-- Opening Marker --

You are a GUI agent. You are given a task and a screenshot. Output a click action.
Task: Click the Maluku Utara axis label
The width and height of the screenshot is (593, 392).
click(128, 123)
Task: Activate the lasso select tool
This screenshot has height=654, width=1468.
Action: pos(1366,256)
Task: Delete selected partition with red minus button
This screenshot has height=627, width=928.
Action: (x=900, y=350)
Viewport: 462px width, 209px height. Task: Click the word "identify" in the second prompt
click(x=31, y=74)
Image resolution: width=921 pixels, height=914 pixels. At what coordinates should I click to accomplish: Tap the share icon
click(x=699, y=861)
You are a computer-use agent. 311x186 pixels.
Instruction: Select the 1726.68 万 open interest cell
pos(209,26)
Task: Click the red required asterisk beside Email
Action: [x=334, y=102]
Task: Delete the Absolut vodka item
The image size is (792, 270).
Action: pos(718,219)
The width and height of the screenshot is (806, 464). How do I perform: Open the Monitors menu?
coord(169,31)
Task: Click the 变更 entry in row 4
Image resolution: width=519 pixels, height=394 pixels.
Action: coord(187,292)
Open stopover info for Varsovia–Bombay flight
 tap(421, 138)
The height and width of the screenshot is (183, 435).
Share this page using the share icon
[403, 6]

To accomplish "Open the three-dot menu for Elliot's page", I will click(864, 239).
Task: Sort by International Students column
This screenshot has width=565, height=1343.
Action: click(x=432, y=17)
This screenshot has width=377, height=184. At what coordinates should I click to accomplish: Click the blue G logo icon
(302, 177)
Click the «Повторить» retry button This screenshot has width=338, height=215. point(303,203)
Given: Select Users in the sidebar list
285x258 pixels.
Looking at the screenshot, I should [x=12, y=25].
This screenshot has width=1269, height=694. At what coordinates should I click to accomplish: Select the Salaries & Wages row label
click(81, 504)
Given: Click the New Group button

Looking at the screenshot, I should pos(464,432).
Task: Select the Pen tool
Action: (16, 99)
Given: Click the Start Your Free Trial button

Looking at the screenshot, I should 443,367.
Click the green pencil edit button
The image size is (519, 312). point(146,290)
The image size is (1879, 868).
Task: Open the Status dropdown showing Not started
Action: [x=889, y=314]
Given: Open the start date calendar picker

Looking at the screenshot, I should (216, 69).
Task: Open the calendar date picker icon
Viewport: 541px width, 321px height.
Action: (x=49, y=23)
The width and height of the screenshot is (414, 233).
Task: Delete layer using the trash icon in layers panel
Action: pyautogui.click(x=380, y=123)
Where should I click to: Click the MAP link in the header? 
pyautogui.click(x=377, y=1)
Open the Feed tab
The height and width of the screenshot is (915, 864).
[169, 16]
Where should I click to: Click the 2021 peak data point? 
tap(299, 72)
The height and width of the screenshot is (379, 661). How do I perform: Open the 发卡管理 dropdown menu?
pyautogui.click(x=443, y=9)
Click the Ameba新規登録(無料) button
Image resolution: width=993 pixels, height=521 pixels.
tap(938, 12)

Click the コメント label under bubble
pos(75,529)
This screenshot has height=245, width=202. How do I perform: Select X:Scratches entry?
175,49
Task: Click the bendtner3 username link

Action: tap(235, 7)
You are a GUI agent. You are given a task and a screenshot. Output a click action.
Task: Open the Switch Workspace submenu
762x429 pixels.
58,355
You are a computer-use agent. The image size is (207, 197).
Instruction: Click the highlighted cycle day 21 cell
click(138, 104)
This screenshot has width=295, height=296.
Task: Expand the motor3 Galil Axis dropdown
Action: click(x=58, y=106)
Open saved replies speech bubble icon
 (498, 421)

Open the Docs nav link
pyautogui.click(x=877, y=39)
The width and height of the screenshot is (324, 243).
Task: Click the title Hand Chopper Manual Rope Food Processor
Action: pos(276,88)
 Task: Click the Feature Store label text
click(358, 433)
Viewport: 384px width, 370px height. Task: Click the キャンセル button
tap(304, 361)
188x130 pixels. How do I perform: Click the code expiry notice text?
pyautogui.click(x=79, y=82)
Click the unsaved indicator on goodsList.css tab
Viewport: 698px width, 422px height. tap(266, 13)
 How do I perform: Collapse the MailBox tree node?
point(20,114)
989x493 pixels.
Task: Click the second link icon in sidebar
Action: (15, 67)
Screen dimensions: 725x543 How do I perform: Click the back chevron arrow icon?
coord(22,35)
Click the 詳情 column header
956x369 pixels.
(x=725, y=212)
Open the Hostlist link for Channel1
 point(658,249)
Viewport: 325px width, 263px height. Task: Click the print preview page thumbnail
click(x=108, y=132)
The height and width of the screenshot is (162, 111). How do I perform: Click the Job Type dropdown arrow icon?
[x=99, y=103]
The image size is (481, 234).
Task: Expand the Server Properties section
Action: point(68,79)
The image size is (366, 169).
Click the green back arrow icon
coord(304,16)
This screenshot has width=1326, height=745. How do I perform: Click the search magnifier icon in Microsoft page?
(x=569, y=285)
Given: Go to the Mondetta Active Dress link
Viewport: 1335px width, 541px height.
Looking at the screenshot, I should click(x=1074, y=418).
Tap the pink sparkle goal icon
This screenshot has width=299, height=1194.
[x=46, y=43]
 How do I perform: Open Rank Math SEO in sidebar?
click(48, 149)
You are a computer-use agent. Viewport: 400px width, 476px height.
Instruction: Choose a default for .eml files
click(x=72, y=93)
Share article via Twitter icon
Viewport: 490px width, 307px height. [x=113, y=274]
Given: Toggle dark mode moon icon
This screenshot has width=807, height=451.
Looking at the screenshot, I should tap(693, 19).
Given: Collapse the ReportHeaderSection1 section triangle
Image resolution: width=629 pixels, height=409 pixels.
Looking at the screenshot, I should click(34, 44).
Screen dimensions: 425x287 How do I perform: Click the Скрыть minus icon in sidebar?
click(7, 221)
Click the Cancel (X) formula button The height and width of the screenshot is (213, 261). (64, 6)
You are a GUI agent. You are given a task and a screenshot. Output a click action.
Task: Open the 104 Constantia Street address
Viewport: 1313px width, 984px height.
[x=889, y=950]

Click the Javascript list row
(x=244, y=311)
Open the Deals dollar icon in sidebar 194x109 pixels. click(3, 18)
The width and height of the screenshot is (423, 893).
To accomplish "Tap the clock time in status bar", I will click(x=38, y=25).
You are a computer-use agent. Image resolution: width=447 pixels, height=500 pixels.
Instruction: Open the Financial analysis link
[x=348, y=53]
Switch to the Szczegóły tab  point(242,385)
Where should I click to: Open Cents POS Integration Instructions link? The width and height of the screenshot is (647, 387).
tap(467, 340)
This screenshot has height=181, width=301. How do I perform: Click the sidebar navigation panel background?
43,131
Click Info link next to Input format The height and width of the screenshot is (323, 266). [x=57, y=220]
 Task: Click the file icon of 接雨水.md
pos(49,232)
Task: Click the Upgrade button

-- Closing Marker --

BRIEF
Every line above is to be transcribed exactly, with nothing missed.

RESPONSE BELOW
You are a GUI agent. You are given a task and a screenshot. Output a click action.
Task: Click the Maluku Utara axis label
The width and height of the screenshot is (593, 392).
click(128, 123)
Task: Activate the lasso select tool
This screenshot has height=654, width=1468.
Action: pos(1366,256)
Task: Delete selected partition with red minus button
This screenshot has height=627, width=928.
Action: (x=900, y=350)
Viewport: 462px width, 209px height. Task: Click the word "identify" in the second prompt
click(x=31, y=74)
Image resolution: width=921 pixels, height=914 pixels. At what coordinates should I click to accomplish: Tap the share icon
click(x=699, y=861)
You are a computer-use agent. 311x186 pixels.
Instruction: Select the 1726.68 万 open interest cell
pos(209,26)
Task: Click the red required asterisk beside Email
Action: [x=334, y=102]
Task: Delete the Absolut vodka item
The image size is (792, 270).
Action: pos(718,219)
The width and height of the screenshot is (806, 464). How do I perform: Open the Monitors menu?
coord(169,31)
Task: Click the 变更 entry in row 4
Image resolution: width=519 pixels, height=394 pixels.
Action: coord(187,292)
Open stopover info for Varsovia–Bombay flight
 tap(421, 138)
The height and width of the screenshot is (183, 435).
Share this page using the share icon
[403, 6]

To accomplish "Open the three-dot menu for Elliot's page", I will click(864, 239).
Task: Sort by International Students column
This screenshot has width=565, height=1343.
Action: click(x=432, y=17)
This screenshot has width=377, height=184. At what coordinates should I click to accomplish: Click the blue G logo icon
(302, 177)
Click the «Повторить» retry button This screenshot has width=338, height=215. point(303,203)
Given: Select Users in the sidebar list
285x258 pixels.
Looking at the screenshot, I should [x=12, y=25].
This screenshot has width=1269, height=694. At what coordinates should I click to accomplish: Select the Salaries & Wages row label
click(81, 504)
Given: Click the New Group button

Looking at the screenshot, I should pos(464,432).
Task: Select the Pen tool
Action: (16, 99)
Given: Click the Start Your Free Trial button

Looking at the screenshot, I should 443,367.
Click the green pencil edit button
The image size is (519, 312). point(146,290)
The image size is (1879, 868).
Task: Open the Status dropdown showing Not started
Action: [x=889, y=314]
Given: Open the start date calendar picker

Looking at the screenshot, I should (216, 69).
Task: Open the calendar date picker icon
Viewport: 541px width, 321px height.
Action: (x=49, y=23)
The width and height of the screenshot is (414, 233).
Task: Delete layer using the trash icon in layers panel
Action: pyautogui.click(x=380, y=123)
Where should I click to: Click the MAP link in the header? 
pyautogui.click(x=377, y=1)
Open the Feed tab
The height and width of the screenshot is (915, 864).
[169, 16]
Where should I click to: Click the 2021 peak data point? 
tap(299, 72)
The height and width of the screenshot is (379, 661). How do I perform: Open the 发卡管理 dropdown menu?
pyautogui.click(x=443, y=9)
Click the Ameba新規登録(無料) button
Image resolution: width=993 pixels, height=521 pixels.
tap(938, 12)

Click the コメント label under bubble
pos(75,529)
This screenshot has height=245, width=202. How do I perform: Select X:Scratches entry?
175,49
Task: Click the bendtner3 username link

Action: tap(235, 7)
You are a GUI agent. You are given a task and a screenshot. Output a click action.
Task: Open the Switch Workspace submenu
762x429 pixels.
58,355
You are a computer-use agent. The image size is (207, 197).
Instruction: Click the highlighted cycle day 21 cell
click(138, 104)
This screenshot has width=295, height=296.
Task: Expand the motor3 Galil Axis dropdown
Action: click(x=58, y=106)
Open saved replies speech bubble icon
 (498, 421)

Open the Docs nav link
pyautogui.click(x=877, y=39)
The width and height of the screenshot is (324, 243).
Task: Click the title Hand Chopper Manual Rope Food Processor
Action: pos(276,88)
 Task: Click the Feature Store label text
click(358, 433)
Viewport: 384px width, 370px height. Task: Click the キャンセル button
tap(304, 361)
188x130 pixels. How do I perform: Click the code expiry notice text?
pyautogui.click(x=79, y=82)
Click the unsaved indicator on goodsList.css tab
Viewport: 698px width, 422px height. tap(266, 13)
 How do I perform: Collapse the MailBox tree node?
point(20,114)
989x493 pixels.
Task: Click the second link icon in sidebar
Action: (15, 67)
Screen dimensions: 725x543 How do I perform: Click the back chevron arrow icon?
coord(22,35)
Click the 詳情 column header
956x369 pixels.
(x=725, y=212)
Open the Hostlist link for Channel1
 point(658,249)
Viewport: 325px width, 263px height. Task: Click the print preview page thumbnail
click(x=108, y=132)
The height and width of the screenshot is (162, 111). How do I perform: Click the Job Type dropdown arrow icon?
[x=99, y=103]
The image size is (481, 234).
Task: Expand the Server Properties section
Action: point(68,79)
The image size is (366, 169).
Click the green back arrow icon
coord(304,16)
This screenshot has width=1326, height=745. How do I perform: Click the search magnifier icon in Microsoft page?
(x=569, y=285)
Given: Go to the Mondetta Active Dress link
Viewport: 1335px width, 541px height.
Looking at the screenshot, I should click(x=1074, y=418).
Tap the pink sparkle goal icon
This screenshot has width=299, height=1194.
[x=46, y=43]
 How do I perform: Open Rank Math SEO in sidebar?
click(48, 149)
You are a computer-use agent. Viewport: 400px width, 476px height.
Instruction: Choose a default for .eml files
click(x=72, y=93)
Share article via Twitter icon
Viewport: 490px width, 307px height. [x=113, y=274]
Given: Toggle dark mode moon icon
This screenshot has width=807, height=451.
Looking at the screenshot, I should tap(693, 19).
Given: Collapse the ReportHeaderSection1 section triangle
Image resolution: width=629 pixels, height=409 pixels.
Looking at the screenshot, I should click(34, 44).
Screen dimensions: 425x287 How do I perform: Click the Скрыть minus icon in sidebar?
click(7, 221)
Click the Cancel (X) formula button The height and width of the screenshot is (213, 261). (64, 6)
You are a GUI agent. You are given a task and a screenshot. Output a click action.
Task: Open the 104 Constantia Street address
Viewport: 1313px width, 984px height.
[x=889, y=950]

Click the Javascript list row
(x=244, y=311)
Open the Deals dollar icon in sidebar 194x109 pixels. click(3, 18)
The width and height of the screenshot is (423, 893).
To accomplish "Tap the clock time in status bar", I will click(x=38, y=25).
You are a computer-use agent. Image resolution: width=447 pixels, height=500 pixels.
Instruction: Open the Financial analysis link
[x=348, y=53]
Switch to the Szczegóły tab  point(242,385)
Where should I click to: Open Cents POS Integration Instructions link? The width and height of the screenshot is (647, 387).
tap(467, 340)
This screenshot has height=181, width=301. How do I perform: Click the sidebar navigation panel background?
43,131
Click Info link next to Input format The height and width of the screenshot is (323, 266). [x=57, y=220]
 Task: Click the file icon of 接雨水.md
pos(49,232)
Task: Click the Upgrade button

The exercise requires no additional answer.